To jest ekonomista, do którego warto wracać, tak jak do Missessa Hayeka i Rothbarda, a też podnoszę wrażenie, że trochę bardziej zapomniany niż on, a też warto. No właśnie, ale jeżeli by ktoś zobaczył na te projekty, z których powinno być najbardziej dumne wydawnictwo, to oprócz tych wszystkich multimediów, kluczowe jest właśnie publikowanie książek. Dlaczego? Bo książki, oczywiście w epoce internetu ktoś może powiedzieć, że to jest przeżytek, natomiast książki to jest, wydaje mi się, coś trwałego, co pozostanie i też. . . to dzięki czemu ta tradycja austriacka przetrwała. Nie byłoby prawdopodobnie szkoły austriackiej, gdyby nie Mises, który zdecydował napisać się ludzkie działanie, gdyby nie Rothbard, który zdecydował się napisać ekonomię wolnego rynku i to on w Stanach Zjednoczonych zapoczątkował to odrodzenie szkoły austriackiej. To właśnie młode pokolenia wychowywały się czytając te wielkie traktaty.
I na dobrą sprawę w Polsce też tak było do pewnego stopnia, żeby zainteresować ludzi, też dobrze się przebić z fundamentalnymi pozycjami, których brakowało. No i pierwsze, to było dosyć odważne zadanie, czyli podjąć się tłumaczenia ludzkiego działania na język polski, a jednak ludzie, którzy wcześniej nie opublikowali żadnej książki, porywają się na. . . Cegłę, która ma ponad 800 stron. Duże wyzwanie? Duży projekt translatorski, redakcyjny, wydawniczy, ale wszystko się udało. Gdyby to zawiodło, być może by nie było, ale dalej w historii. Natomiast trafiło na kompetentnych ludzi, którzy poradzili sobie z tym zadaniem, zorganizowali zbiórkę, wydali książkę. Dzisiaj wydawnictwo może się pochwalić tym, że wydaje, co rocznie ukazuje się kilka pozycji i te pozycje są najróżniejsze. Już z czasem można było poszerzyć ofertę. Od klasyków, tak jak Mateusz mówił, ukazały się tłumaczenia Misesa, Hayeka, Rothbarda.

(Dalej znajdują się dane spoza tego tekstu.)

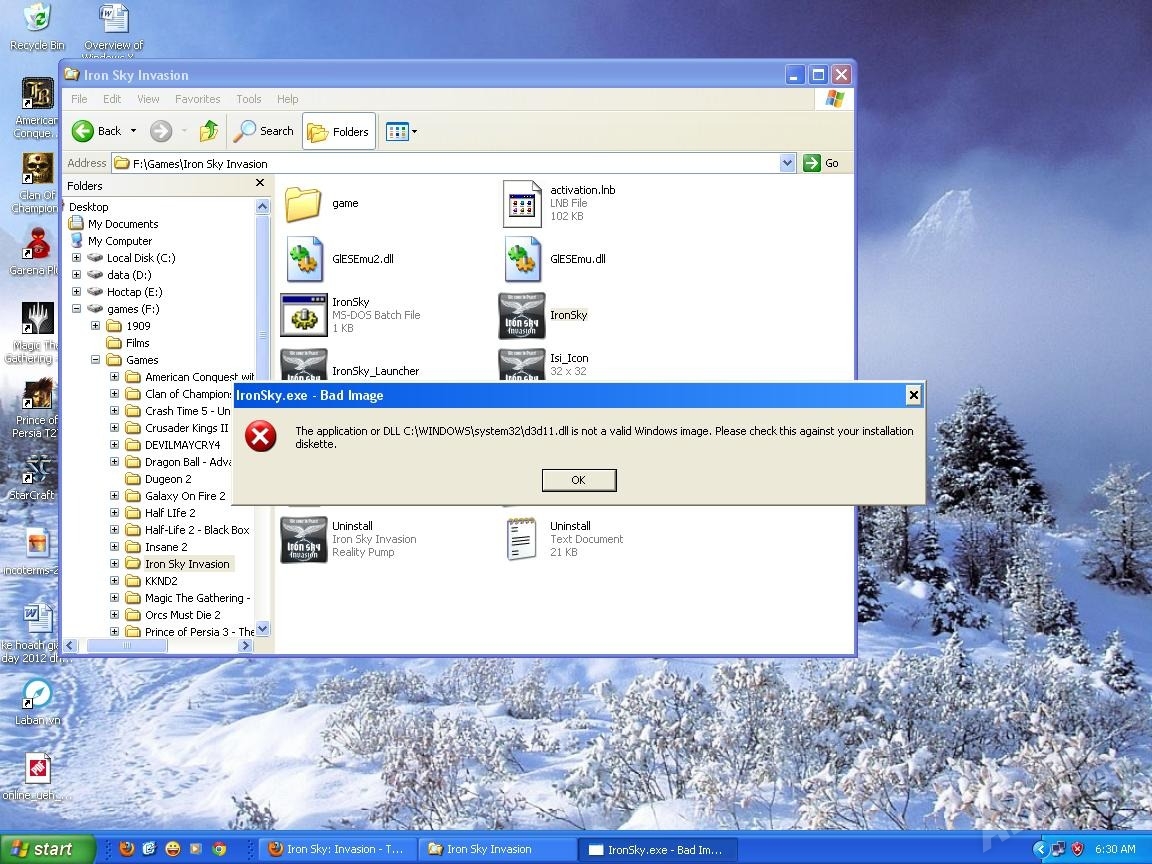1152x864 pixels.
Task: Open the address bar dropdown arrow
Action: point(787,163)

Wypełniło to lukę, której brakowało. Nie było książek ekonomicznych. Oczywiście, ktoś może powiedzieć, że pojawiały się prace Misesa. Były ważne prace, biurokracja jest świetną pracą, niedocenianą, polecam każdemu, ale brakowało tych fundamentalnych traktatów, tych prac przełomowych, tych prac, za które Kajek dostał Nobla, tych prac, dzięki którym Rothbard był znany jako ekonomista, a nie tylko jako publicysta polityczny, czy jako filozof polityki. Też wielkim projektem było wydanie monumentalnej i wzorcowej biografii Misesa, autorstwa Jörga Guido Hulsmana. Tę książkę też można z czystym sumieniem polecić każdemu, bo to jest książka, która nie tylko pokazuje bardzo burzliwe i bardzo skomplikowane tory życia Misesa, ale też świetnie nakreśla krajobraz, w jakim Mises się wychował w galicyjskim Lwowie. Potem pokazuje jego czasy, kiedy mieszkał w Wiedniu, kiedy pracował, z jakimi przeciwnościami musiał się mierzyć. Przeżył dwie wojny światowe, musiał uciekać przed nazistami do Stanów Zjednoczonych.

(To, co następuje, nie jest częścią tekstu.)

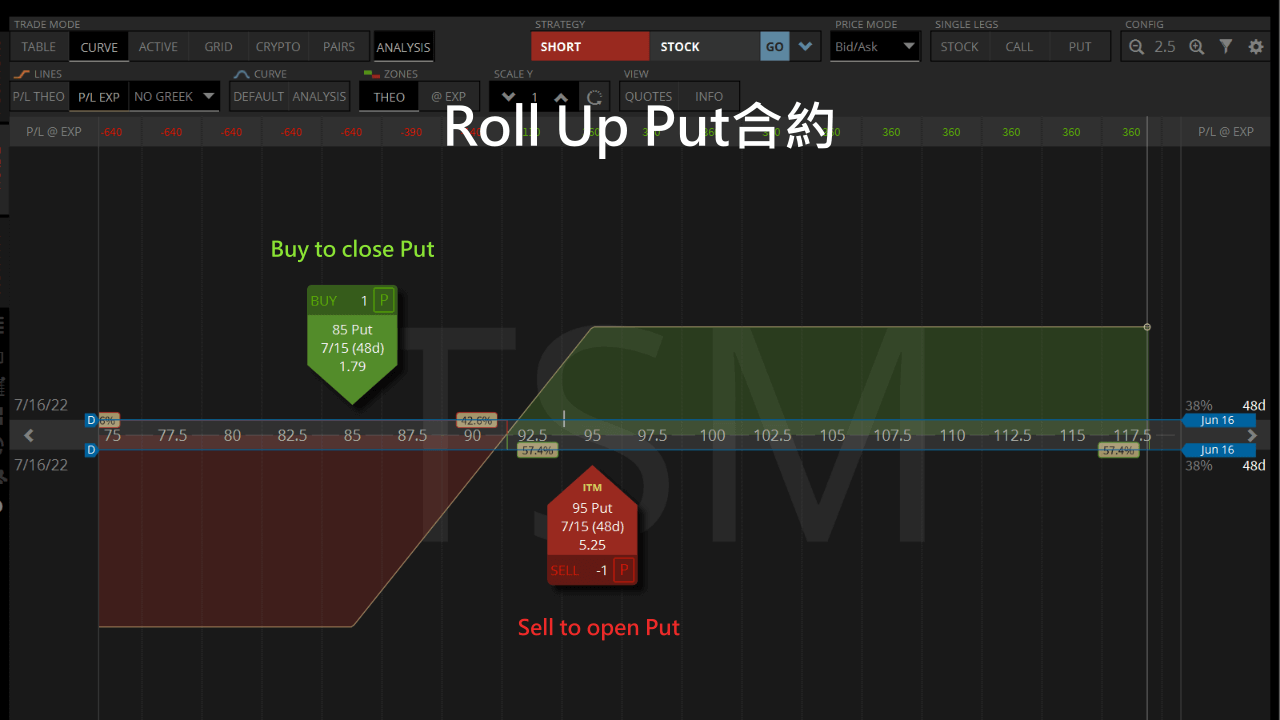Click the CURVE section wave icon
This screenshot has width=1280, height=720.
(x=241, y=73)
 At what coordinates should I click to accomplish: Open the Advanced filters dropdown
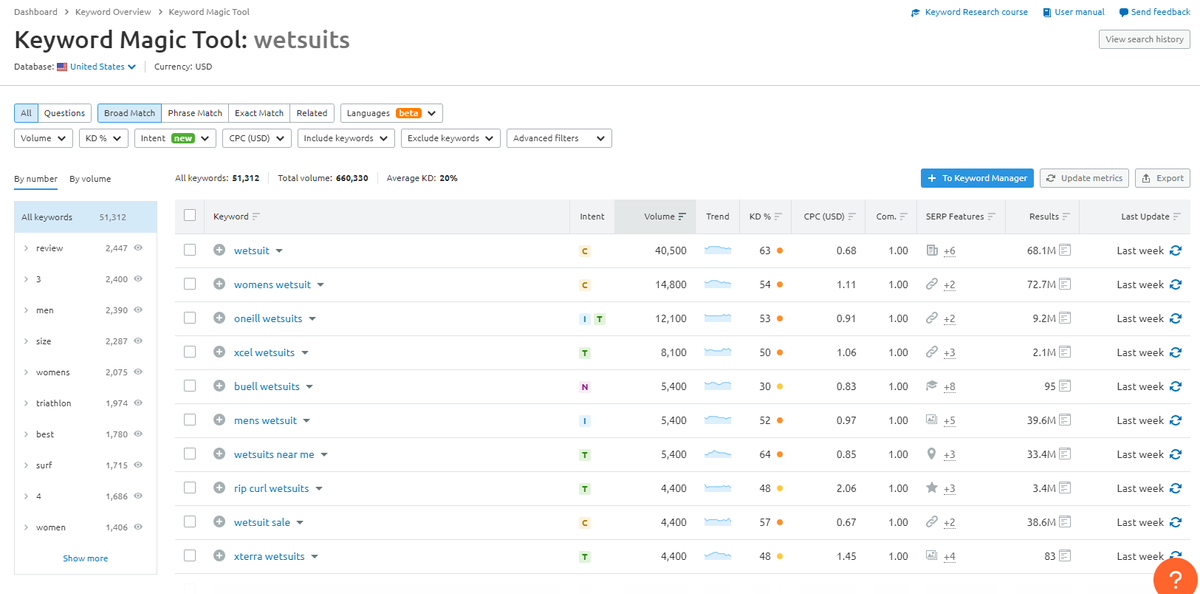[558, 139]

Jak sobie z tym wszystkim poradził? I jak na tej jednej osobie w pewnym momencie w zasadzie zawisł los koły austriackiej. Przetrwał, napisał traktat i właściwie dzięki temu też i my tu jesteśmy. Na tym to się nie wszystko wyczerpuje. Są książki młodych autorów. Jest świetna, mam wrażenie trochę niedoceniana praca, Kapitalizm, socjalizm i prawa własności Mateusza Machaja. Mateusz nie lubi chwalić tą pracą, ale książka jest świetna, naprawdę. Z czystym sumieniem polecam. Najlepsza książka o debacie kalkulacyjnej i porównania socjalizmu i kapitalizmu, jaka powstała, nie tylko w języku polskim. I w przyszłości będą książki, które będą również innych polskich autorów. Mamy, jak zobaczymy, mamy młodych, zdolnych akademików i oni też mają coś ciekawego do powiedzenia w takich tematach jak finanse, jak usługi zdrowotne, wielu innych.

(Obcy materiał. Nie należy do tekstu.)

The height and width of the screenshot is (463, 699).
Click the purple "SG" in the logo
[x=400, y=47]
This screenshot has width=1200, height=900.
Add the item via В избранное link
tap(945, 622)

Oczywiście, to nie jest tak, że książki w obecnych czasach są wydawane tylko na papierze. Są e-booki, są audiobooki, no i są pozycje dla dzieci. W tym przypadku seria komiksów bliźnięte taty. Do wyboru, do koloru. Jest też komiks Otwarte Granice Briana Kaplana i Zacha Weiner-Smith. Jest monumentalna praca Deidre McCloskey, mojej prywatnej faworytki do Nagrody Nobla z ekonomii. Mam nadzieję, idzie na taśmę, więc rozliczajcie potem z tego. Więc to nie jest tak, że to są tylko klasycy, są również też dzieła, które są obecne na różnych poziomach. Dla najmłodszych, dla trochę starszych, mniej zaawansowanych bardziej. No ale właśnie. Samo edukacja się kiedyś kończy. Znaczy, oczywiście, można usiąść z książką, można poczytać, ale też edukacja to jest proces społeczny.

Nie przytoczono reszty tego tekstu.